Ms P was 34 years old, with a seven-year history of schizophrenia. She was well known to local psychiatric services after three hospital admissions when acutely psychotic. She had a further history of post-psychotic depression and had taken two serious overdoses.
She was admitted to her local district general hospital for a routine cholecystectomy. Although she made a good postoperative recovery, the surgical team became concerned about her mental state as she complained of voices telling her she was evil and that God wanted her to kill herself. She agreed to be transferred to a psychiatric unit under the care of Dr D, and arrived with a brief note explaining only that she was “delusional”.
On arrival she was interviewed by Dr D without the benefit of her old notes which, he reported, had not yet been retrieved from the community mental health team base. He recorded that Ms P was well known to him and directed the reader to earlier discharge summaries for background information. He described her mental state, but made no reference to suicidal ideation and agreed an informal admission for observation on her current medication. A junior doctor later completed a brief physical examination and there were fortnightly records of her being discussed at a ward round.
However, more extensive detail of her psychiatric history was not added to the running record and the risks she presented to herself and others were not documented explicitly. The clinical team later agreed that no specific concerns of self harm had been raised, but nothing was written to this effect.

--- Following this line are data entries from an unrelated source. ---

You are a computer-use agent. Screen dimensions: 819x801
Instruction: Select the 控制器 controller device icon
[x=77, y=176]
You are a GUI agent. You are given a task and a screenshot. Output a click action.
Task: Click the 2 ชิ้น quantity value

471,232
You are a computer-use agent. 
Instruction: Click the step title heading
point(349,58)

After three months her hallucinations appeared to have abated, but she remained guarded. The team was concerned she continued to experience delusions, although she did not share these with staff. She was reluctant to leave her bedroom and rejected any suggestion of escorted leave, preferring to stay and wait for “Armageddon”. She placed few demands on nursing staff.

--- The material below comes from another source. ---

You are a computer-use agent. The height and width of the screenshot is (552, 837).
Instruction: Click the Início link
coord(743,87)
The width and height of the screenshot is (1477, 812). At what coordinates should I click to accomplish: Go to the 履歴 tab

The hospital engaged in a rolling programme of maintenance, part of which involved ward bays being closed off with room dividers while workmen painted the window frames. Ms P entered the “closed” bay and pushed open a window, which was normally retained on a safety catch, but had been left ajar.
She climbed out and fell from the first floor window, sustaining serious back injuries. Ms P began a negligence claim.
Psychiatric expert opinion was critical of Dr D’s record-keeping and of the chaotic handover from the surgical team at her admission. However, most criticism was reserved for the Mental Health Trust itself for accepting Ms P without a proper referral, poor risk-assessment procedures with respect to the clinical assessment of Ms P and to the physical security of the ward environment during maintenance works. A significant claim was settled against the Trust. The claim against Dr D was dropped.
- Ms P’s psychiatric history should have been recorded better and her risk of harm to herself and to others should have been reviewed regularly and documented in the notes. Even if her history of deliberate self-harm and current risk profile was felt to be known by key professionals, it needed to be stated explicitly and shared. The Royal College of Psychiatrists, in Good Psychiatric Practice, advises you to: “ensure that good clinical records are kept of all key decisions and assessments” and discharge your duty to “communicate treatment decisions, changes in care plans and other necessary information to all relevant agencies and professionals” (p23). In this case, communication needed to be in writing, given the number of personnel involved in managing a patient on a ward.
- The surgical team should have provided a more thorough account of her presentation, although this ultimately had no influence on the claim. In the UK the General Medical Council’s Good Medical Practice offers the following guidance: “When you refer a patient, you should provide all relevant information about the patient, including their medical history and current condition.” (para 51)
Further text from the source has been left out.